[Start of section]
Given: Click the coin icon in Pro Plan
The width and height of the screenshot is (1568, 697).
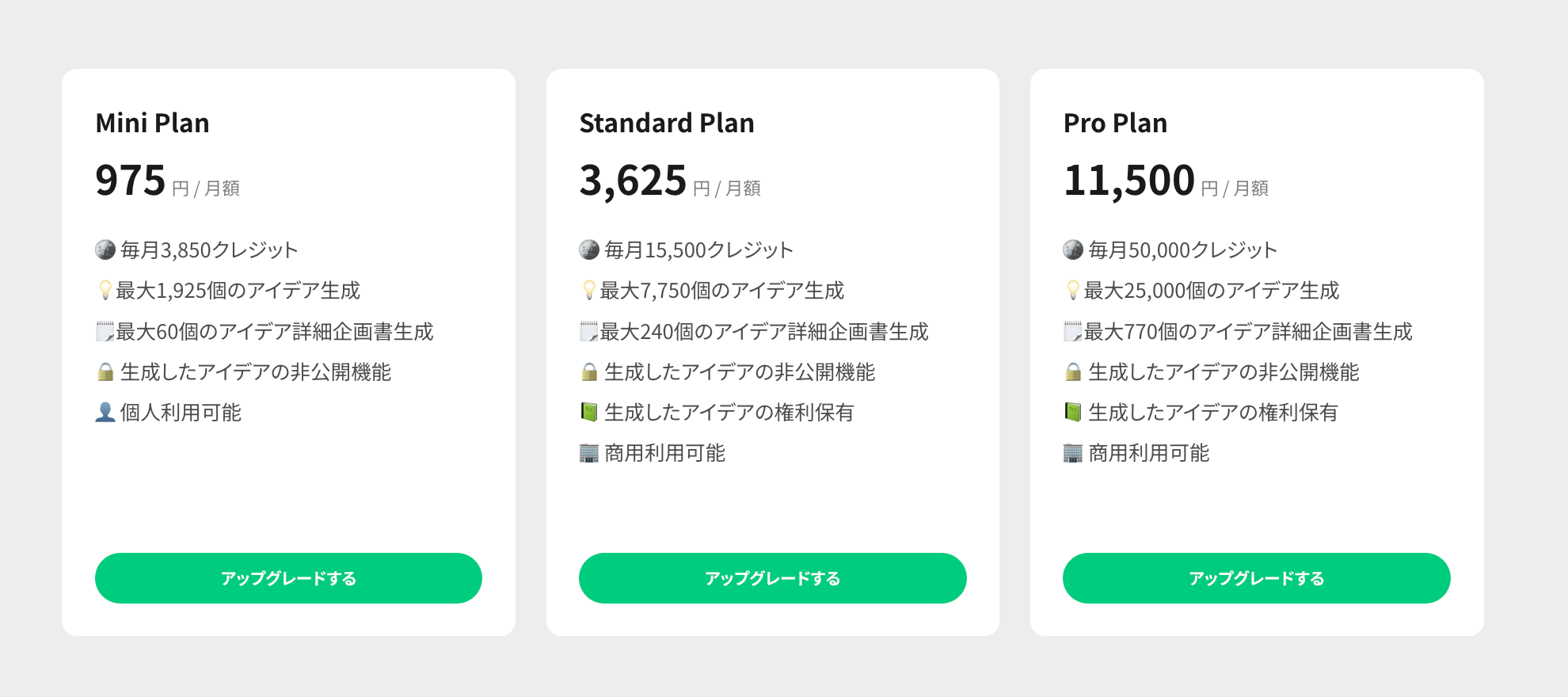Looking at the screenshot, I should pyautogui.click(x=1073, y=250).
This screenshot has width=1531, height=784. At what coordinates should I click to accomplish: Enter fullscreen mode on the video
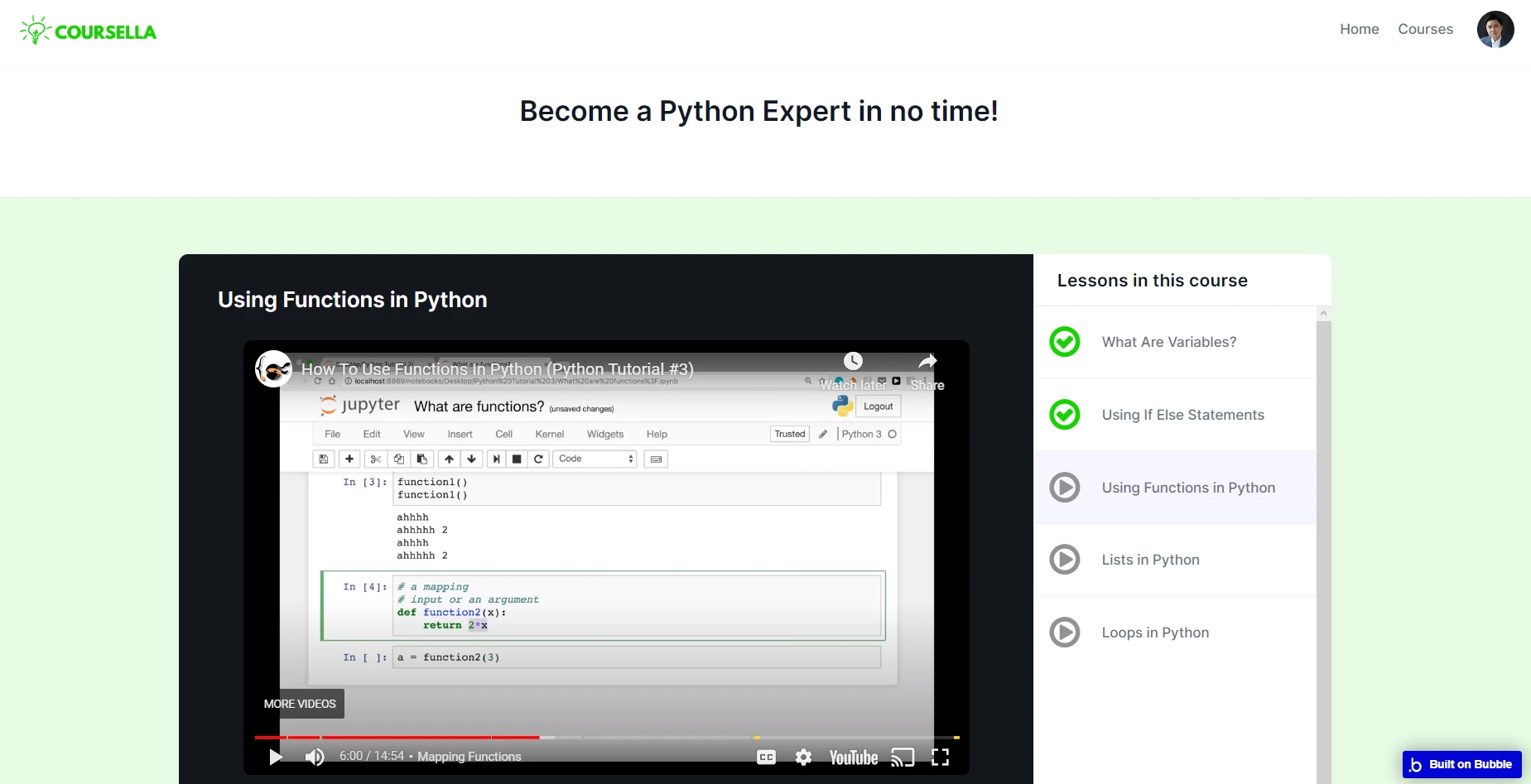tap(940, 757)
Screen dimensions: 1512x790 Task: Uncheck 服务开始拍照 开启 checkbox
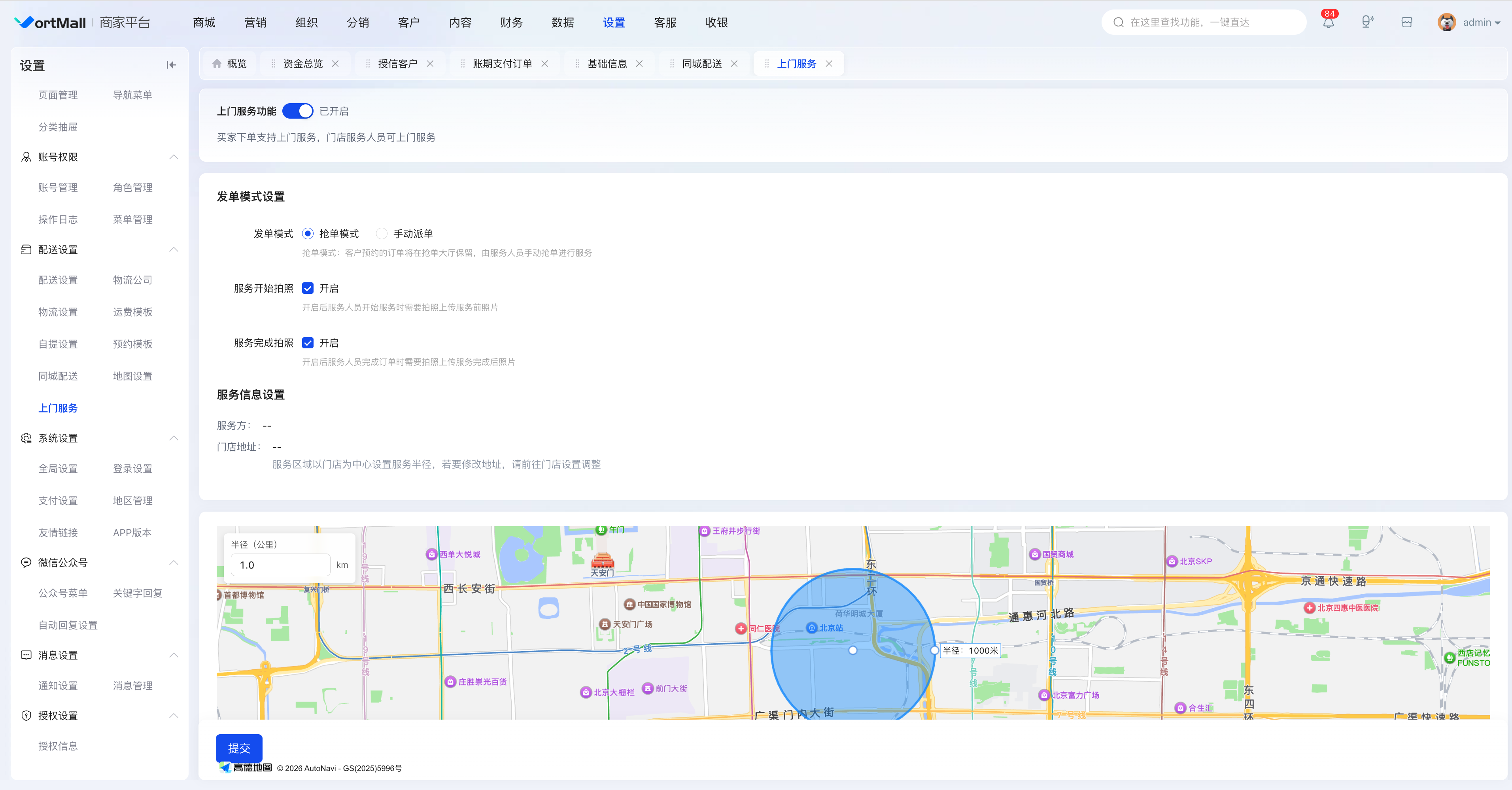point(308,288)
[End of section]
Problem statement: The copy you write out must match the entries word for word, minus their pictures.

Exercise answer:
Given: Click the coin icon in Pro Plan
The width and height of the screenshot is (1568, 697).
Looking at the screenshot, I should pyautogui.click(x=1073, y=250).
This screenshot has width=1531, height=784. At what coordinates should I click to accomplish: Enter fullscreen mode on the video
tap(940, 757)
Screen dimensions: 1512x790 Task: Uncheck 服务开始拍照 开启 checkbox
point(308,288)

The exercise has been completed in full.